9. The apparatus of claim 8, wherein the threshold determining unit is specifically configured to:

calculating a quartile value and a quartile range according to the number of images contained in different categories in the clustering result;

and determining an abnormal threshold according to the quartile value and the quartile range.

10. The apparatus of claim 8 or 9, further comprising:

the central feature determining module is used for determining the central feature of the abnormal class according to the abnormal image corresponding to the abnormal class;

the abnormal image determining module is further used for determining whether to take the newly added image as an abnormal image of the abnormal class according to the central characteristics of the abnormal class.

11. The apparatus of claim 8, wherein the image feature processing module is specifically configured to:

and when the face recognition system executes the face recognition task on the target image, the face features of the target image are output.

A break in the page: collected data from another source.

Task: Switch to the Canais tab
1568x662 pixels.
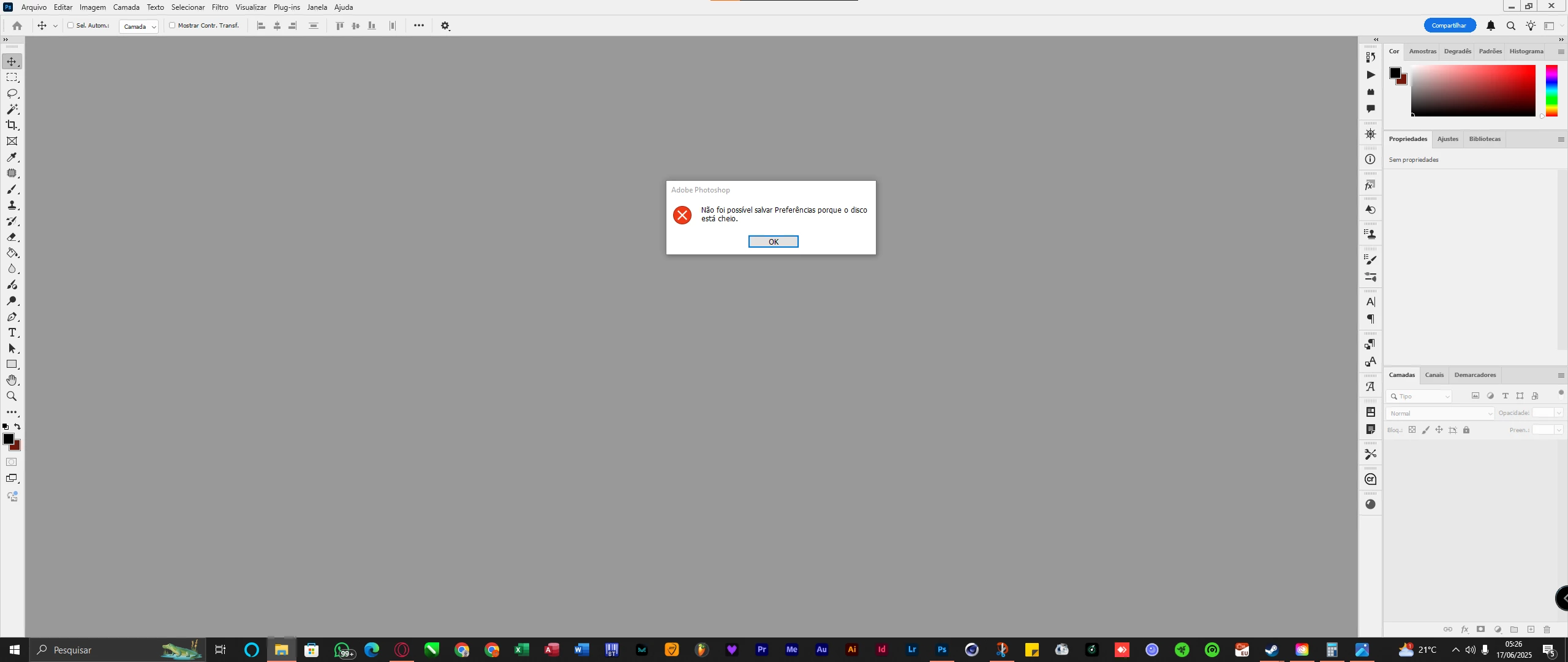Action: click(x=1434, y=375)
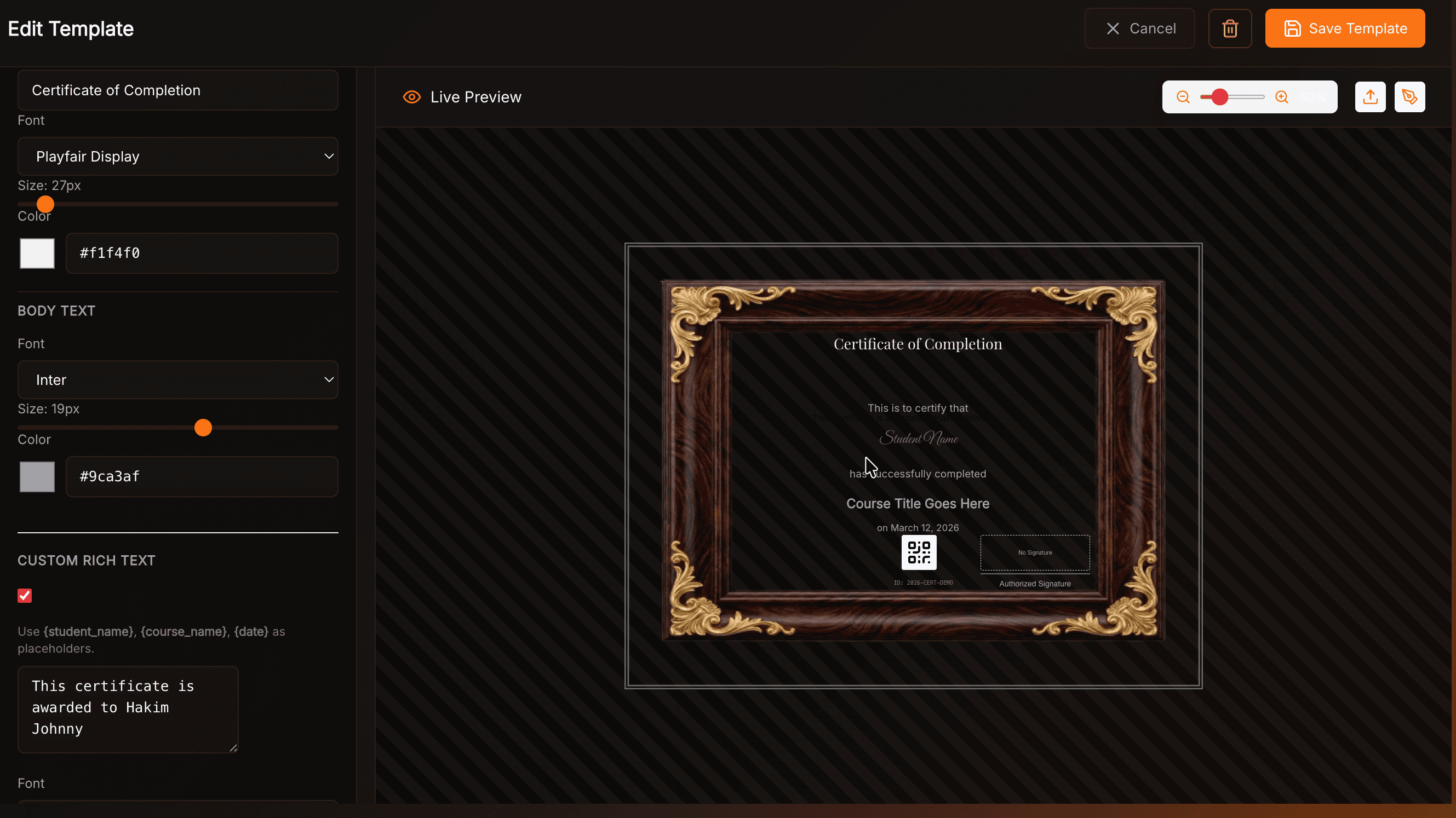Click the Certificate of Completion title field
1456x818 pixels.
[x=178, y=90]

12. The apparatus of any one of claims 8-9 and 11, further comprising:

and the abnormal image updating module is used for taking the abnormal image in the images to be processed as a new image to be processed and triggering execution of selecting a target image from the new image to be processed under the condition that the abnormal image updating condition is met.

13. The apparatus of any one of claims 8-9 and 11, further comprising:

and the model training module is used for taking the abnormal image as a training sample and training a face recognition system for executing the face recognition task.

14. The apparatus of claim 13, wherein the face recognition system comprises at least two task models,

correspondingly, the model training module comprises:

the training model determining unit is used for determining a task model to be updated in the face recognition system for executing the face recognition task according to the abnormal class to which the abnormal image belongs;

and the model training unit is used for training the task model to be updated according to the abnormal image.

15. An electronic device, comprising:

at least one processor; and

a memory communicatively coupled to the at least one processor; wherein,,

the memory stores instructions executable by the at least one processor to enable the at least one processor to perform the image processing method of any one of claims 1-7.

16. A non-transitory computer-readable storage medium storing computer instructions for causing the computer to perform the image processing method according to any one of claims 1-7.